Knots and Crosses has taught my snobbish reading heart a lesson. Namely, there's very good series genre novel writing I've missed because I've been ignoring it. For years I've loved Ruth Rendell/Barbara Vine for her mystery/thrillers, but I thought she was the exception to the rule, the more literary writer who happened to choose a niche in genre fiction.
How foolish I was.
My old thinking, if it isn't labeled "literary" it isn't worth reading, has taken a serious beating in the past two days it took to polish off Knots and Crosses. I'm more than willing to say, in front of the entire internet world, "I was wrong." Rankin, créme de la créme of Scottish mystery writers, crafts some wonderful prose. He's also great at character development, especially since his main character Rebus is a BOOK LOVER.
I don't plan to become an exclusive genre series reader, but I know I'll be sticking them between my other books. Rankin has reeled me in like Hemingway and his marlin. Romeo, his Juliet. Sylvester, his Tweety.
Inspector Rebus, as is usual with most lone wolf detective characters, has had a horrifying past that would break most people, one that haunts him. Drinking and womanizing may help dull the pain, but it's never far from the surface. It pops up, unbidden, forcing Rebus to push it back down in order to carry on with his duty.
He's also a man with heart and depth, a complex person difficult to know. A loner, he seeks out companionship mostly for the aforesaid drinking and sex, though having a drink with fellow detectives is a regular habit. And, of course, he's fearless. His past has hardened him, putting him through hell, making him a man scared of nothing. In short, the perfect detective.
Is he a brilliant detective? No, but he's a very good one. He spends a little too much time nursing hangovers on the job, but he's a man who knows procedure inside and out. He also knows Edinburgh (the setting for the series) – all its nooks and crannies where the smarmy underbelly lies. And he can think like a man in desperation.
In short, he's a great series genre detective, and what raises him up a notch or twelve more is Ian Rankin's very good writing.
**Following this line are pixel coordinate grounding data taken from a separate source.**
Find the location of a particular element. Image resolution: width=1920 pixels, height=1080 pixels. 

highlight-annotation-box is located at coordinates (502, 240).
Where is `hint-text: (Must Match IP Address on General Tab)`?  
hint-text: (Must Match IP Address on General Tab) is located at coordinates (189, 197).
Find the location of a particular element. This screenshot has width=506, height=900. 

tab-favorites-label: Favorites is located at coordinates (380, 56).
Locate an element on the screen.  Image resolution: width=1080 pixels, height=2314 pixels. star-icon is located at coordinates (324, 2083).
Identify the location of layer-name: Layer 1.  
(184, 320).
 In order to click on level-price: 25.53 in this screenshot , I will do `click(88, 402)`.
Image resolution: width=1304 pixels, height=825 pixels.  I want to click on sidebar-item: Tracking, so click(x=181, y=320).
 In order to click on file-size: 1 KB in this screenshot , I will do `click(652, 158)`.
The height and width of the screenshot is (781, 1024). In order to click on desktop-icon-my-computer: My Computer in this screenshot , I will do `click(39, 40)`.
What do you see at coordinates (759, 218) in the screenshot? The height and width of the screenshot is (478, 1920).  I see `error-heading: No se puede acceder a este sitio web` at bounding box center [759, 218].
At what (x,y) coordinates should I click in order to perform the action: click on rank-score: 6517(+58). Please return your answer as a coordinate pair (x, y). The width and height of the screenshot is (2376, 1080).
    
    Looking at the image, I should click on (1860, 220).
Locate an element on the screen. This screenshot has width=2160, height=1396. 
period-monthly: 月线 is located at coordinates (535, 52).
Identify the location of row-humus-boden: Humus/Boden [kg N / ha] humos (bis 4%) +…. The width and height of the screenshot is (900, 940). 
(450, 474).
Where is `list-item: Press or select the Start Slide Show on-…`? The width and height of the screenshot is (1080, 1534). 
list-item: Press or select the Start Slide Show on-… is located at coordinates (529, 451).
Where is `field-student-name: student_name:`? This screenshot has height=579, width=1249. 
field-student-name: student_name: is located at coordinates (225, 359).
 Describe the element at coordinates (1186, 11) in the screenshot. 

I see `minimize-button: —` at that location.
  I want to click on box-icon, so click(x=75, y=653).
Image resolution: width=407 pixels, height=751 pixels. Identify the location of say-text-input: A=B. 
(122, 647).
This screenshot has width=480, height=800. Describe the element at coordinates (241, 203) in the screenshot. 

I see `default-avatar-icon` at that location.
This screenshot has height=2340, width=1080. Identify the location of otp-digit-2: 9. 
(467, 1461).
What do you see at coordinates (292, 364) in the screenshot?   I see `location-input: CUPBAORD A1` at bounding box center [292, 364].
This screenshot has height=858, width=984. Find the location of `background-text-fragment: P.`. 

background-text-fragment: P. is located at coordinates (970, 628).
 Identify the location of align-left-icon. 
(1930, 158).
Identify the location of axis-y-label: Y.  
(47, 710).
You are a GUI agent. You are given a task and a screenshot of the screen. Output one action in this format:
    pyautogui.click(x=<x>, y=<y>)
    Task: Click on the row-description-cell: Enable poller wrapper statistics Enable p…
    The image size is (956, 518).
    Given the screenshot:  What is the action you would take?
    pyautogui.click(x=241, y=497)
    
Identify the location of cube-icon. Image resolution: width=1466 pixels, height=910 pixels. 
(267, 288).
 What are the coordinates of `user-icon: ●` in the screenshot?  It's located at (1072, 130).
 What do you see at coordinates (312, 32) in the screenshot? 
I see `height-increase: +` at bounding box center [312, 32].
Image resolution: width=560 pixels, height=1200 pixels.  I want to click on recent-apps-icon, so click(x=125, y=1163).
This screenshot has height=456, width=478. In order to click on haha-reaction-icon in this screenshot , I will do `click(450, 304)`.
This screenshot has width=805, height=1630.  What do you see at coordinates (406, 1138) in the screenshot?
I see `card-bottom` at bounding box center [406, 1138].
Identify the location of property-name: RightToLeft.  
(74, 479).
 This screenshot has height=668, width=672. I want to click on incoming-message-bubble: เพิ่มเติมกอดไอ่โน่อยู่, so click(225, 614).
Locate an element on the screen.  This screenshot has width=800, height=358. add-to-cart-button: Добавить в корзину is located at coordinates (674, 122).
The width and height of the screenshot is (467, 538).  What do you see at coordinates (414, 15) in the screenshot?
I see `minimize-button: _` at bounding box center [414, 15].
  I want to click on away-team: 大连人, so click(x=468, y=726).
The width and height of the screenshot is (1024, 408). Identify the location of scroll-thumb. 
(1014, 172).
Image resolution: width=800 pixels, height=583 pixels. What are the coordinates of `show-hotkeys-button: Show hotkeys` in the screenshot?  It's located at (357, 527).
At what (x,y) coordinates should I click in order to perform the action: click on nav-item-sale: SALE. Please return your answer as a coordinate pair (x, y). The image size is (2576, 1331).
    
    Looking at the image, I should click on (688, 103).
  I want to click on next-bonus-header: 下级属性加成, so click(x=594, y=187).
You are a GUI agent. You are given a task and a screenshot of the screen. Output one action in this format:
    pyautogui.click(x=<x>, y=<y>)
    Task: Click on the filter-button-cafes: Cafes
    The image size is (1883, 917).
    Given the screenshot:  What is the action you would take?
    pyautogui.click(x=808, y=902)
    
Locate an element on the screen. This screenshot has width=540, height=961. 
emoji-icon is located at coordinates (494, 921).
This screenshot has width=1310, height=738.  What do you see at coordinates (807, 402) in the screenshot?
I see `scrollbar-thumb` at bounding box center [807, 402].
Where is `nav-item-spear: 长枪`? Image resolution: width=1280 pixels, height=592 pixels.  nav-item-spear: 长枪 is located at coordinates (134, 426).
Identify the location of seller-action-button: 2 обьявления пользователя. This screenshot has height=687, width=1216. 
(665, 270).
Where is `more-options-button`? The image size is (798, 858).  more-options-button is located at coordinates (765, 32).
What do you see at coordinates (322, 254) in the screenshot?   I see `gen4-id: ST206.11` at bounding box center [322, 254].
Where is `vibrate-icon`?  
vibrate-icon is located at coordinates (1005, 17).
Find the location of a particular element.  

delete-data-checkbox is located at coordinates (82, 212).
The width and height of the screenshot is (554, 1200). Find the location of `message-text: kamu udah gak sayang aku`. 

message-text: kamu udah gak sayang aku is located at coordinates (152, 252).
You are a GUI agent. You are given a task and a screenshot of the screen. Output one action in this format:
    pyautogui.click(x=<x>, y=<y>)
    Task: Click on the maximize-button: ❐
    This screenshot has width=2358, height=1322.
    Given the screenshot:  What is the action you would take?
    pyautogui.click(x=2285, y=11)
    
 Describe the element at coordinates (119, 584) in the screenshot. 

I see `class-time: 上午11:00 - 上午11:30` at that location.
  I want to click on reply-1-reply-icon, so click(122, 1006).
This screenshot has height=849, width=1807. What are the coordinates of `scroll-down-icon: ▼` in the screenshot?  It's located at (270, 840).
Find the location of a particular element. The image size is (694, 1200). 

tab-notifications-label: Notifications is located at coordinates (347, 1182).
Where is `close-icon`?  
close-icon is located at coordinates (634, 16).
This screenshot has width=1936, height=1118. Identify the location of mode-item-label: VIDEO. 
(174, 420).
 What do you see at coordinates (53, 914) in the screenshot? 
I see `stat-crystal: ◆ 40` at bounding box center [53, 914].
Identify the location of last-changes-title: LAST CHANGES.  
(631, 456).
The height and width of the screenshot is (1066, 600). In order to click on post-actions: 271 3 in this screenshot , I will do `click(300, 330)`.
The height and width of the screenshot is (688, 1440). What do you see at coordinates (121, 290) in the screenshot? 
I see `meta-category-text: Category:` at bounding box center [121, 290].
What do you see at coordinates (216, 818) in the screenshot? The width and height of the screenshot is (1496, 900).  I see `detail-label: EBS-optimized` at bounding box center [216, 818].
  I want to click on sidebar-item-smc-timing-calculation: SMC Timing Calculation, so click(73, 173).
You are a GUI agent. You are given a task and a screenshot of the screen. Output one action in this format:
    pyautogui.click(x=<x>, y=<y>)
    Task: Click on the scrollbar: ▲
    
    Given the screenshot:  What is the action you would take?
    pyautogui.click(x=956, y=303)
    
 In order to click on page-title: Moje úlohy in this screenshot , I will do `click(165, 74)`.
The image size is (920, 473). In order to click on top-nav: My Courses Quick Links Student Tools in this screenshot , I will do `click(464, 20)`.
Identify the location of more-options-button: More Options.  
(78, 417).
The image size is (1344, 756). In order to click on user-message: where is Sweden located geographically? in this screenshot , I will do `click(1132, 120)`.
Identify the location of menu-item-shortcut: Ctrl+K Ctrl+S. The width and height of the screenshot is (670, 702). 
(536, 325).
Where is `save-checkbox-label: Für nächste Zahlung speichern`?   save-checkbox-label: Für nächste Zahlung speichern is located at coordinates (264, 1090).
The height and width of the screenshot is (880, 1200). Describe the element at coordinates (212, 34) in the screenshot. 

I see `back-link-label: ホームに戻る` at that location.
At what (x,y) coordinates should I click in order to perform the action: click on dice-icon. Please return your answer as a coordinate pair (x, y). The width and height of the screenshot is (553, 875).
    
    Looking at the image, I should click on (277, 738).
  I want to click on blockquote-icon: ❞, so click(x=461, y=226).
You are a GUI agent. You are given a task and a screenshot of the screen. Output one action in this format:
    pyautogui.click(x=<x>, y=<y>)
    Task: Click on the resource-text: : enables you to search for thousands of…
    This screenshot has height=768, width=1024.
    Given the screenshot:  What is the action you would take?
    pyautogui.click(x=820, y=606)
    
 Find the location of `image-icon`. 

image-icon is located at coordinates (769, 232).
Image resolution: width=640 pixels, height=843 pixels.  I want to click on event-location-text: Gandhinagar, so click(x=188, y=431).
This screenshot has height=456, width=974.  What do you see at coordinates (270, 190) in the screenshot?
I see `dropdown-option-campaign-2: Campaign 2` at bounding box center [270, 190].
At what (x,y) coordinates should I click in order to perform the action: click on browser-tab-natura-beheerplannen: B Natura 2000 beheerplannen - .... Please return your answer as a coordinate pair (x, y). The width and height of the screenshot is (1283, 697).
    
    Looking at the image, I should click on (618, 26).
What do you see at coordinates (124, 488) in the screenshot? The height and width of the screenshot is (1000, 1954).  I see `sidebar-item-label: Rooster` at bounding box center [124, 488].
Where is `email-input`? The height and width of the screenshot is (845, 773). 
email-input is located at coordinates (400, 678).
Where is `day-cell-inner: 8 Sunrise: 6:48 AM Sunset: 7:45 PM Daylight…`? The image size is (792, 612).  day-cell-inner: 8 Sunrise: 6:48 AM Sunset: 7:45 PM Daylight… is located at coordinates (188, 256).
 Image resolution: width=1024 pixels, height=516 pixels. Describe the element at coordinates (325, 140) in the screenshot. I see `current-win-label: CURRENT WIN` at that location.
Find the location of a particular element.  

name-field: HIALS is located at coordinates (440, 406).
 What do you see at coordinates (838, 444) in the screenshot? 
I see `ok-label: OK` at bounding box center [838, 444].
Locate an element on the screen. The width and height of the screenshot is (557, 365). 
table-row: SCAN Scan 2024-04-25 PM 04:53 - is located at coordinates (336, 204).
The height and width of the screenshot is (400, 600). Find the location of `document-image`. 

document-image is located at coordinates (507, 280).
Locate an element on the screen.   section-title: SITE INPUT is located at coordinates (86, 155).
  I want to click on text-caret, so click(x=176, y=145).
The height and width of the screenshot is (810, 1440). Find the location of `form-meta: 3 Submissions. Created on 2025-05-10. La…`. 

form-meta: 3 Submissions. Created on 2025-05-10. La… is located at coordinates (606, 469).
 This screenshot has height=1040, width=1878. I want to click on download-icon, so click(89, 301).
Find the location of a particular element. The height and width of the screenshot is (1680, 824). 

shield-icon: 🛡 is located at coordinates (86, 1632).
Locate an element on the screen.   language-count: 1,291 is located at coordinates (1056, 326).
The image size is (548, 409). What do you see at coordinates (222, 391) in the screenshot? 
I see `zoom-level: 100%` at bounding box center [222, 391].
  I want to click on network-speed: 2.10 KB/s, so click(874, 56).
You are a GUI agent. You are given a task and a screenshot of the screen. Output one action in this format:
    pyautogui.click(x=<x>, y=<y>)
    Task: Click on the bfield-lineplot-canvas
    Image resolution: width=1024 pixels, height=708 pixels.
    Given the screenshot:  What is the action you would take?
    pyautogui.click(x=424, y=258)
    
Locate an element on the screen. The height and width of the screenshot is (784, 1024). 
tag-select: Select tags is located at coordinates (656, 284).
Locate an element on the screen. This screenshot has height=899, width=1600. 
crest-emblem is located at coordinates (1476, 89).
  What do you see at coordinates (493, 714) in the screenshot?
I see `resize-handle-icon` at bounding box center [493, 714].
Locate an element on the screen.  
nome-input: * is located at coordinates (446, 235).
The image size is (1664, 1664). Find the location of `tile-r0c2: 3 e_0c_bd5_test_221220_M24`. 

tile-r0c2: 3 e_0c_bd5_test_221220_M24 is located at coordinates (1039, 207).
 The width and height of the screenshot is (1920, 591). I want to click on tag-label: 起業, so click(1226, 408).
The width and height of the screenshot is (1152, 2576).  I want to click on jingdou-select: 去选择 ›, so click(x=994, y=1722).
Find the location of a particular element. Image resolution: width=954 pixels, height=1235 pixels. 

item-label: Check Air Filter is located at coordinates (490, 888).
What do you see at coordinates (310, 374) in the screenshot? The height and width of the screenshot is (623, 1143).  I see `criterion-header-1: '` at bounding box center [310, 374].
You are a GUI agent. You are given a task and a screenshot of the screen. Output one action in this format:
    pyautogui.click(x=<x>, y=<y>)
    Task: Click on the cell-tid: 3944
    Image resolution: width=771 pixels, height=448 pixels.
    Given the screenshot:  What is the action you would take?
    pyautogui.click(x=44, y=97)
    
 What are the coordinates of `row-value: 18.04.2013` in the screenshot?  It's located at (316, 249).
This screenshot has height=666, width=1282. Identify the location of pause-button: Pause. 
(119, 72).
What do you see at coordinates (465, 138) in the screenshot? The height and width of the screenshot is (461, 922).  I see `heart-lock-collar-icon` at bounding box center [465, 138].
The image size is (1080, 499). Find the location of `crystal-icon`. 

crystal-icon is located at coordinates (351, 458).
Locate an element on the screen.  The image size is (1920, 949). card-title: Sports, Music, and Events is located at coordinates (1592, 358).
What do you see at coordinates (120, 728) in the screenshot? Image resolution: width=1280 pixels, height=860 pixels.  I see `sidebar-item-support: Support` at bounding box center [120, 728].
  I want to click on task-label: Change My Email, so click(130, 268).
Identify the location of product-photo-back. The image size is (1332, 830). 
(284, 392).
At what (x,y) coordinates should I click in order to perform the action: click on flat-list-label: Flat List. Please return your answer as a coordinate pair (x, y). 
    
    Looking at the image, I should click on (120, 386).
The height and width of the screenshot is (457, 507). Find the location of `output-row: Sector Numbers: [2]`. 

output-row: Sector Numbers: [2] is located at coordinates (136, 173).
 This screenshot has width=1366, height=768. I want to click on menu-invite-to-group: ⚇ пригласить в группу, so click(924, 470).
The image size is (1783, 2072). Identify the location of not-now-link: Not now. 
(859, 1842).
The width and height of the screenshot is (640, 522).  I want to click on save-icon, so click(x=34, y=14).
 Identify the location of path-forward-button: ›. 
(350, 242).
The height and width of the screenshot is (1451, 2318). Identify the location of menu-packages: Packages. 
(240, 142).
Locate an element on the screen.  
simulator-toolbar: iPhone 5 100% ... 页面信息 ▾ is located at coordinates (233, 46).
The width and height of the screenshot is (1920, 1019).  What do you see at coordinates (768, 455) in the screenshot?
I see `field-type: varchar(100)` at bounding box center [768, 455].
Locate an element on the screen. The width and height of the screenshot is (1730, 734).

Having a main character who's literary, deep and troubled of course helps. It allows Rankin to give Rebus complex thoughts, to be the sort of character a mystery reader (assumed to be book addicted…) absolutely loves.
And I'm addicted already.
Knots and Crosses is about a serial killer who chooses young girls as his victims. Skin-crawling, but it gives a sense of urgency for the important first novel, the one that needs to catch the reader. Of course Rebus is put on the case, and of course I can't tell much more without spoiling it, save one interesting detail – simultaneous with the crime spree, someone keeps sending Rebus mysterious, seemingly nonsensical notes accompanied first by strings tied in knots, then matchsticks in a cross. What does it mean, and is it related? What is this person trying to tell him?
Ah, you must find out for yourself…
But don't blame me if you find yourself desperate for the next in the series, then the next. And don't say I didn't warn you.